Hero Alert: Rachael Bland

I’ve always loved having heroes. You know; the expectation and idolisation. It’s a dreamer’s world. And since this is the time to reflect on the last 12 calendar months, I’m going with heroes. These are the people who have inspired and kept me going throughout the last year.. and, although this criteria also describes my family, I’m not going to include them in this list. I write about those guys all the time.

As well as looking for heroes, I’m also looking for something good to listen to. Here, in my first hero, I found both. Rachael Bland was the presenter and mastermind of this year’s award-winning podcast, You, Me and the Big C. She was diagnosed with an aggressive strain of breast cancer and had been undergoing cancer treatment since 2016. Despite being a journalist and newsreader at BBC Radio 5 Live, I’d never heard Rachael Bland before. Wait. I might have heard her read the news. Typically smooth and flawless… that stuff goes right through me. But put her in this podcast… and get the mega-watt spotlight out. She SHINES.

Rachael shared her podcast with two ladies also undergoing cancer treatment; Deborah James and Lauren Mahon. They’d met blogging, but before You, Me and the Big C, Deborah and Lauren never been on radio before. With Rachael as their guide, they quickly found their broadcasting rhythm. Experiences around cancer were explored; the chemo, their family and friends, the doctors, alternative medicines, intimacy and pain. Nothing was off topic. Even death in the end. Rachael died in September.

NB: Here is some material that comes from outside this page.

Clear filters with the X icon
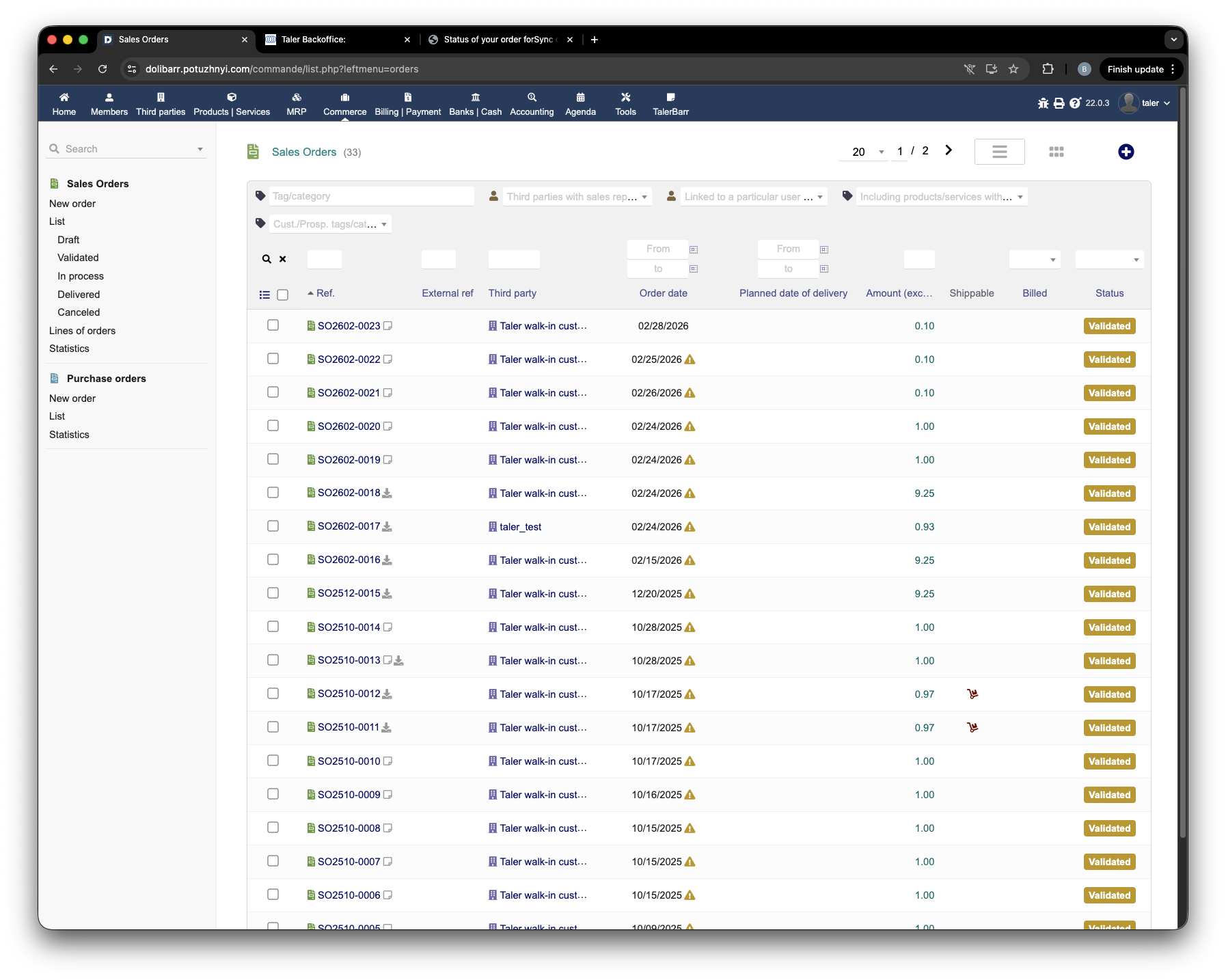 (x=283, y=259)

Rachael husband Steve said that it took the end of Rachael’s life to produce her best professional work. And if this sounds potentially glib, Rachael whole-heartedly agreed with this before she died. She made no bones of the fact that it took the threat of death to make her podcast number one. Yet, although she had a seasoned eye on the ratings chart, this podcast was much, much more than a popularity game.

Rachael spat in the face of cancer. Her journey was often self-deprecating, funny and always honest. And here’s the thing. She didn’t have to share any of it with us. It got increasingly and intimately personal as the stakes got higher… not that she’d let that ruin our listening experience. There is something to be said about the dignity and defiance of giving in. All the while staying as radio-cool-as-a-cucumber, getting those guests through, ushering in interviews, keeping Debs and Loz as well-behaved as possible (just a look from her was suffice for silence, these two often cheeky ladies like to say).

I’ve listened to these podcasts. And re-listened. And I’m listening to them again.

‘Why do you keep listening to it?’ Lulu asked me on the way through the kitchen. Her eyes were in the drawer, looking for mid-evening, television-break snack.

‘I’m not really sure. I just can’t stop listening,’ I said.

And it’s true. I don’t really know why I keep listening. After all, I didn’t know Rachael Bland personally. I shouldn’t really have missed her so much when she died. But I truly feel that this world is a lesser place without her with us.. possessing the kind of integrity I could only have conjured up before. It exists. Even if our Rachael isn’t in this dimension anymore.